AMY GOODMAN: And talk about what he taught.

IBRAM X. KENDI: Well, he taught this sort of — I talk about how, in a way, his double consciousness was this sort of consciousness of Negro pride, like, you know, pride in being black, but then, simultaneously, creating this standard of whiteness that black people should be aspiring to be. And so, that was deeply contradictory, right? You can’t simultaneously want to be black and want to be an American, or — an American then was certainly white.

And so, of course, he would challenge racism, at that time, in the early 1900s, but then he would simultaneously say things like there is a “talented tenth.” And what made this talented tenth talented was that we had been able to reach the highest levels of European civilization. European civilization and culture became the standard. He then turned around on the so-called bottom 90th and stated that they had a relic of barbarism that we, the talented tenth, had to assimilate them out of.

So, ultimately, he was articulating assimilationist ideas, standardizing white people, saying they had reached a standard, trying to get other black people to reach that white standard. It wasn’t until later in his life, particularly the 1930s, that he started challenging himself, that he started challenging his own assimilationist ideas, that he started striving to be an antiracist.

AMY GOODMAN: Can you talk about your original middle name, Henry?

IBRAM X. KENDI: Do I have to? No, so, my original middle name was Henry. And Henry, that name, when I think of that name, I think of Prince Henry the Navigator. Prince Henry the Navigator was a prince in Portugal in the 1400s.
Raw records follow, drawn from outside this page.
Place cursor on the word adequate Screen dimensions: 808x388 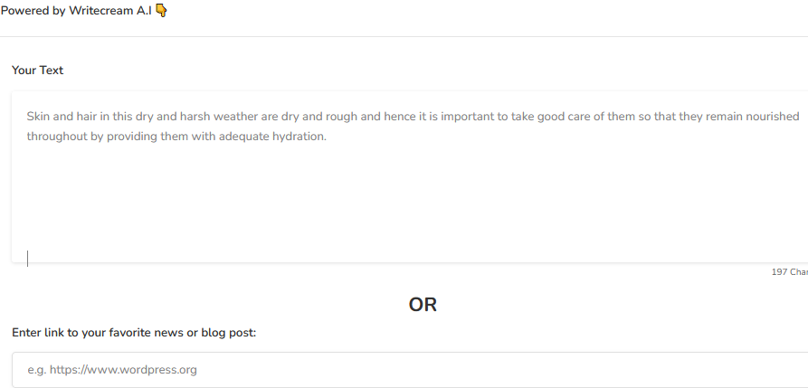click(243, 137)
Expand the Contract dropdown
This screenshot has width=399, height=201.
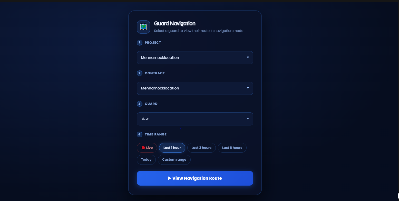point(195,88)
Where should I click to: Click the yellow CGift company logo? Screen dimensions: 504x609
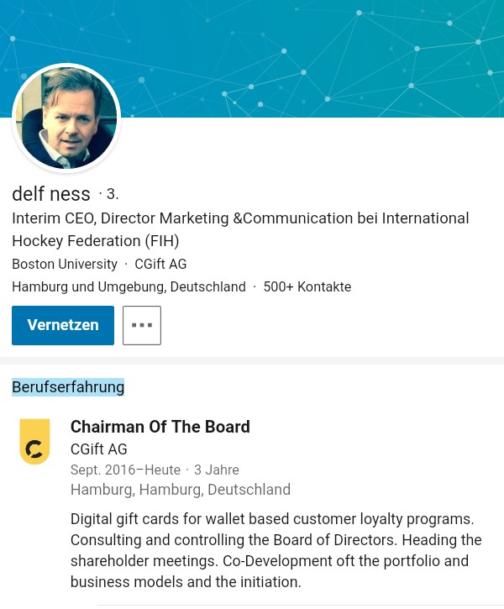35,442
This was the prince, this was the royal power, that more or less organized and financed the Portuguese introduction, advance into what became known as the transatlantic slave trade. When we think of the transatlantic slave trade, and more specifically the exclusive slave trading in African people — previous slave traders in the area were slave-trading everybody, but the Portuguese started exclusively slave trading in African people and going to — going along the Atlantic, of course, to capture them. When you think of the transatlantic slave trade. the originator of that was Prince Henry. And so, once I realized that, that my name, my middle name, Henry, was the same name as quite possibly the world’s first racist, of course I had to get rid of that name. And I changed my name to Xolani, which means “peace” in Zulu.

AMY GOODMAN: So, your name is Ibram X. Kendi, as that’s what you go by on the — on your book covers, as X for Xolani. How did your parents feel about that?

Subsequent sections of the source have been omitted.